- Saved data entries -
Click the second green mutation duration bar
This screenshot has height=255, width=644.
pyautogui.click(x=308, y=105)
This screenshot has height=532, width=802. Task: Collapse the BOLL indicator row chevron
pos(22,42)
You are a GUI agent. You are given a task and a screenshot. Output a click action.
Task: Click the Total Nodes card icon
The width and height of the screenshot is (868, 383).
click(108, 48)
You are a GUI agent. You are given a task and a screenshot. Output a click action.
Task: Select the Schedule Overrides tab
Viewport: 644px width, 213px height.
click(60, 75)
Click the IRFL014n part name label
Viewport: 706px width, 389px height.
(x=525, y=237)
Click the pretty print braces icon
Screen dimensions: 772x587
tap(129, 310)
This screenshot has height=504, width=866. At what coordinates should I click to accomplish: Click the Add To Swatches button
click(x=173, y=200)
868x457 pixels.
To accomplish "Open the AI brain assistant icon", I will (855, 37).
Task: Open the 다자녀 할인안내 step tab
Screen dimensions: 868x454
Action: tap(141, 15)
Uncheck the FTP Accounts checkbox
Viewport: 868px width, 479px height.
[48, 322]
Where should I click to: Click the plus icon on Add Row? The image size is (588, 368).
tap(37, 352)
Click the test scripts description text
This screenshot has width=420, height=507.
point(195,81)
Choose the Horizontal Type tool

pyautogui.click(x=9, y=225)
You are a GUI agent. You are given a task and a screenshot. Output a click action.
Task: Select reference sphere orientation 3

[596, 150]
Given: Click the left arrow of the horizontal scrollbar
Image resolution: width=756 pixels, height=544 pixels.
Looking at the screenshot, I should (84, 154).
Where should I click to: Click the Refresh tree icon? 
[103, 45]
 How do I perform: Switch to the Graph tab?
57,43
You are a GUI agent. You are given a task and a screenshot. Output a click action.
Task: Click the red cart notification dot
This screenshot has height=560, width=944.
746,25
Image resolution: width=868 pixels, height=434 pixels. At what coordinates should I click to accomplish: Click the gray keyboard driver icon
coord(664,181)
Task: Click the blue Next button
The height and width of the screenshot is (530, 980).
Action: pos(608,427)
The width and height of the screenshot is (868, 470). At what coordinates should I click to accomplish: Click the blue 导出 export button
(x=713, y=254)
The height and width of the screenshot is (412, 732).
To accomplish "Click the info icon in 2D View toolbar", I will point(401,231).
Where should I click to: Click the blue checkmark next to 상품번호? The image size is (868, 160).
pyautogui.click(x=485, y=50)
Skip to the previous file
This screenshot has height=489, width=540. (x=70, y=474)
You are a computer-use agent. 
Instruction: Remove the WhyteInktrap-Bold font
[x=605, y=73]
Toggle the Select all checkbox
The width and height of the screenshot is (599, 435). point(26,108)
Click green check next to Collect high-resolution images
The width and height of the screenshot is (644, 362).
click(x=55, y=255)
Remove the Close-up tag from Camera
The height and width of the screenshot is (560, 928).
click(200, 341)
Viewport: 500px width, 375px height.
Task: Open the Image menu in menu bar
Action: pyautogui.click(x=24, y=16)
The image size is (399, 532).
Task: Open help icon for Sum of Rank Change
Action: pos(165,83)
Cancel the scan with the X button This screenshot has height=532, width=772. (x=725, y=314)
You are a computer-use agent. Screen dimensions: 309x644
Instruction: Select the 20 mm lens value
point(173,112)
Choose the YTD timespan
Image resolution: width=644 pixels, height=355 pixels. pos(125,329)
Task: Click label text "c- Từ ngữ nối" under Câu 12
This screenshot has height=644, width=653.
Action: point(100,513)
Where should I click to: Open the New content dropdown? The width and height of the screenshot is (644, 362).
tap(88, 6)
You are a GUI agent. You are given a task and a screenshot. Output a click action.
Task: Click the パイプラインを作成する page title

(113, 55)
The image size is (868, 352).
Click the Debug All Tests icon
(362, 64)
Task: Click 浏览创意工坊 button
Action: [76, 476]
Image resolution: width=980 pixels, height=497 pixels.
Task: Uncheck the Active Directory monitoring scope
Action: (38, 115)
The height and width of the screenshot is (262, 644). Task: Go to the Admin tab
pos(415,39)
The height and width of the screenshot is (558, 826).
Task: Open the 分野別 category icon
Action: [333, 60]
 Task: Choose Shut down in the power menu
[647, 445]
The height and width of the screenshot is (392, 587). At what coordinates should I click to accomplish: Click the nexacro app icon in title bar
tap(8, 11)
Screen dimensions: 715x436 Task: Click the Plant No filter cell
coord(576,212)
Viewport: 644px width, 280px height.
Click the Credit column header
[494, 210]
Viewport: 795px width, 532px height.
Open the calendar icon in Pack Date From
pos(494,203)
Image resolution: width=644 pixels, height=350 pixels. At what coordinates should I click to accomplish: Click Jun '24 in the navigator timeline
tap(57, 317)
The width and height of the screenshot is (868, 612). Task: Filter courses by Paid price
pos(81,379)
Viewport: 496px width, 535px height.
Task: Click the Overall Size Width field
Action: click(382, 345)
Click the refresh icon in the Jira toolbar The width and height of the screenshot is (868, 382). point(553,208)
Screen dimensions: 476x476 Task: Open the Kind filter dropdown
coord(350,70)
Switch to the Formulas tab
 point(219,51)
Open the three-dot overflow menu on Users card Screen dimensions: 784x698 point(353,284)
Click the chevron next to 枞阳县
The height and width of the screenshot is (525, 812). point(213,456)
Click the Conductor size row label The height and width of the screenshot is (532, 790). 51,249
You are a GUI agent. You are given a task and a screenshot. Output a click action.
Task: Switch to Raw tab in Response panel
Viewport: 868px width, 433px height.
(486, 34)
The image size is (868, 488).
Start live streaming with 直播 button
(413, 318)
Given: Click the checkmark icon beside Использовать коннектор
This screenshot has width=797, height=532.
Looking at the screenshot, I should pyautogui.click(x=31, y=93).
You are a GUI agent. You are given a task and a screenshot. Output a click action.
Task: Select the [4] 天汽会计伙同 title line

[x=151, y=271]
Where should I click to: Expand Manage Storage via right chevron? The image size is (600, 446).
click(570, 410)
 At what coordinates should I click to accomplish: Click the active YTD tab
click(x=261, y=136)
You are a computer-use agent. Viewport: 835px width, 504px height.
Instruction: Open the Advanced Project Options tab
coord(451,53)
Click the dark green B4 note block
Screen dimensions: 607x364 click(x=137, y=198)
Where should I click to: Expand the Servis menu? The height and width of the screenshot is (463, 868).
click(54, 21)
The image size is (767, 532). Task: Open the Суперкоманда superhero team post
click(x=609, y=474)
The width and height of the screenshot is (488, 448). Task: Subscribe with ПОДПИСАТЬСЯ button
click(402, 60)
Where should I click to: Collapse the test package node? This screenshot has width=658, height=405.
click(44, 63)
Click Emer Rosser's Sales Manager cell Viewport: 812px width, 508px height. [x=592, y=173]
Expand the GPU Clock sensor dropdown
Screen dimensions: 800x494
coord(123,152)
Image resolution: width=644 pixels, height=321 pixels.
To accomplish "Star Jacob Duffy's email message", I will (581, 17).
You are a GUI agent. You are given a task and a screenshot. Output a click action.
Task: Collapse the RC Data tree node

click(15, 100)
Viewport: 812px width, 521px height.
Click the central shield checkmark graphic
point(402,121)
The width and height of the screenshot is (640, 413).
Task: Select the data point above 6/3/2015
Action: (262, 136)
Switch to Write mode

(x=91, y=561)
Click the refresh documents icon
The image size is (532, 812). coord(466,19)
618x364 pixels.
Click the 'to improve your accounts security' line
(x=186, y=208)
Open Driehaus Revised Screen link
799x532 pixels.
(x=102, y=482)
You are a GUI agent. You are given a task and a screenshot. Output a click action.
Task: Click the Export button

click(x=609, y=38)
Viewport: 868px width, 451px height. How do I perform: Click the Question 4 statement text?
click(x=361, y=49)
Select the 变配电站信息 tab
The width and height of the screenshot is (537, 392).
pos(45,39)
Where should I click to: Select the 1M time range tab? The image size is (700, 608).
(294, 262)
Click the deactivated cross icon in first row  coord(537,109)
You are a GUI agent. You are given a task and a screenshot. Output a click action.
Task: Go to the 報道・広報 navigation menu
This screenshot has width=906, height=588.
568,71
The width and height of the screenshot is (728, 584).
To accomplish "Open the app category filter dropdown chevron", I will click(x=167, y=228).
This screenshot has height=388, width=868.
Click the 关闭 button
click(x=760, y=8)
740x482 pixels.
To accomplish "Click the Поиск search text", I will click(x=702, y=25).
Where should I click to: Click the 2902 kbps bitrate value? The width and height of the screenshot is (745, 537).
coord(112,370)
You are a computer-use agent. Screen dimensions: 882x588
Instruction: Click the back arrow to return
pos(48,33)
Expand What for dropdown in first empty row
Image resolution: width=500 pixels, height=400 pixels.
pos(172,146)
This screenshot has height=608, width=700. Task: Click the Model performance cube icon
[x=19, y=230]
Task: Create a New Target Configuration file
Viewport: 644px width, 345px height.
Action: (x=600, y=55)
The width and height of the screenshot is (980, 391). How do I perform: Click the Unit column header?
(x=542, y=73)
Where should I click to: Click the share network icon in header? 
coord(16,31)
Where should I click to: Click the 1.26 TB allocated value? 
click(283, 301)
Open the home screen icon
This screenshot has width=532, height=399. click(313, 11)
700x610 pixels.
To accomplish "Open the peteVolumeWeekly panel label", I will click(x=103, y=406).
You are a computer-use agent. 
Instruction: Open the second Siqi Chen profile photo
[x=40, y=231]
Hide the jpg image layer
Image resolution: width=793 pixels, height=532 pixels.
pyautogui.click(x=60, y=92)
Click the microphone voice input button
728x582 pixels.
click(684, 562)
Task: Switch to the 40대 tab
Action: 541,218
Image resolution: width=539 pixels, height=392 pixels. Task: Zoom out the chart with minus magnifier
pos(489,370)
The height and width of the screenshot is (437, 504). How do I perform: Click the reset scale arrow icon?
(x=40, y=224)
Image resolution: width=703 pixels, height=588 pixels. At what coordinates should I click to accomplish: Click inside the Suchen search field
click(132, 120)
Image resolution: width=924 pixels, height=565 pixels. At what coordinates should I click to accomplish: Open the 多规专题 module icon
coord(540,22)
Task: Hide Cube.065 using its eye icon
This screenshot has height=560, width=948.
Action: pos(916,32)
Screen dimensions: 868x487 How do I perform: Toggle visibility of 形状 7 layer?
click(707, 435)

- EXERCISE -
Which of the lines above carry the string "toolbar"? Pick them out and copy them.

- EXERCISE OUTPUT -
To accomplish "Click the info icon in 2D View toolbar", I will point(401,231).
Click the refresh icon in the Jira toolbar The width and height of the screenshot is (868, 382). point(553,208)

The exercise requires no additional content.